[Page excerpt]
- - -
Energy Policy

Ireland is a wealthy country, with an energy system that was once world-renowned for its speed, efficiency and competence from the 1920s onwards. Ireland can afford to take leadership on climate action in a just and fair way that leaves carbon space for the poorest and developing countries. We have the technology, we have the expertise; the only barrier is the focus on profit over people and planet.

Energy prices are rising across the global economy in ways that reflect how the capitalist energy markets are becoming increasingly dysfunctional and preventing our energy systems from being used as they should; ending energy poverty, fighting climate change and enhancing national energy security to avoid blackouts.

Global leaders have talked about a switch to renewables to stop climate change, but this is not happening in practice. Renewables are not replacing fossil fuel-powered energy worldwide, but only adding to overall energy use. This is a result of the system being focused on profit and not public good.

One example of this is the decline in gas prices in 2015, for example, led to the construction Liquified Natural Gas terminals rather than a prioritisation of energy efficiency or renewables.

Growing tensions in international politics also have a role in energy production with Russia being accused of refusing to increase gas supplies to Europe, or the US applying pressure on Germany to scrap the Nord Stream 2 pipeline. This is accompanied by promotion of US fracked and LNG gas.
- - -
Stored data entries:
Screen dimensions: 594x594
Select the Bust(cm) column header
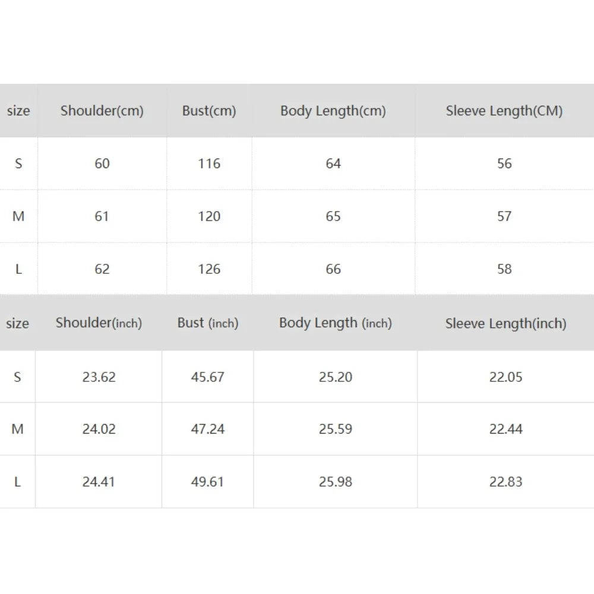[x=209, y=111]
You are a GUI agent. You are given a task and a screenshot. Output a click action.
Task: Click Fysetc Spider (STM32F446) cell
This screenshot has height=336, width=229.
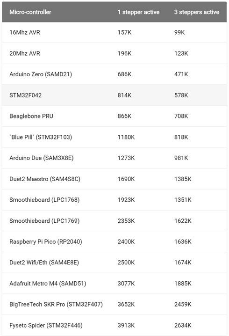46,325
- - -
[Task requirements]
a) Answer these questions using the energy policy text:
(i) From what period onwards was Ireland's energy system once world-renowned?
(ii) Rather than replacing fossil fuel-powered energy worldwide, what are renewables doing according to the text?
(iii) Which pipeline has the US pressured Germany to scrap?
b) Carry the energy policy text forward from its final sentence with a few more paragraphs in the same voice.

[Results in order]
a)
(i) From the 1920s onwards.
(ii) They are only adding to overall energy use.
(iii) The Nord Stream 2 pipeline.

b)
However, blaming the broader global situation is a means for Irish politicians to wring their hands and act as though they are powerless to change anything. Socialists understand the anarchy of the global market leads firstly to a failure to reduce carbon emissions and secondly rising prices that hit ordinary people. But we also have policies to deal with the specific problems that confront the Irish energy sector.

 

Irish Energy Prices: The Facts

People in the North spend 32% more on Gas and Electricity than the average household in the UK.

In the second half of 2019, the price of gas in the South was 12% above the EU average. The price of electricity in the 26 counties was 11% above the EU average and in 2021 they were 18% percent above the EU average.

These high energy prices hit those that are already struggling. Ireland has one of the highest rates of deaths from cold-related diseases – 2,800 per year.[1] To put this in context, 2,300 excess deaths were recorded during the worst of the Covid pandemic between March 2020 and February 2021.[2] Those worst affected are the elderly, single parents and their children as well as Travellers.

Both electricity and gas bills in the South are composed of unit rates, standing charges and VAT calculated at a rate of 13.5% . Electricity bills include a Public Service Obligation levy (PSO) while gas bills also include a carbon tax. This carbon tax amounts to €41 a ton and this will rise to €100 a ton by 2030. The average household pays €73 a year in carbon tax and this will increase to €93 a year as early as May 2022.

While these indirect taxes are inherently unfair because they are applied to everyone regardless of their income, they are not the sole reason for Ireland’s unusually high energy prices. Even if these taxes were removed from the equation, Irish consumers would still be paying 53% above the EU average for their electricity. Irish consumers pay more because of the way in which energy is produced in Ireland. 

Privatisation

The roots of this specifically Irish problem lie in the move to privatise energy production and treat it as a market for profit, rather than a natural monopoly to be run for public value or public good.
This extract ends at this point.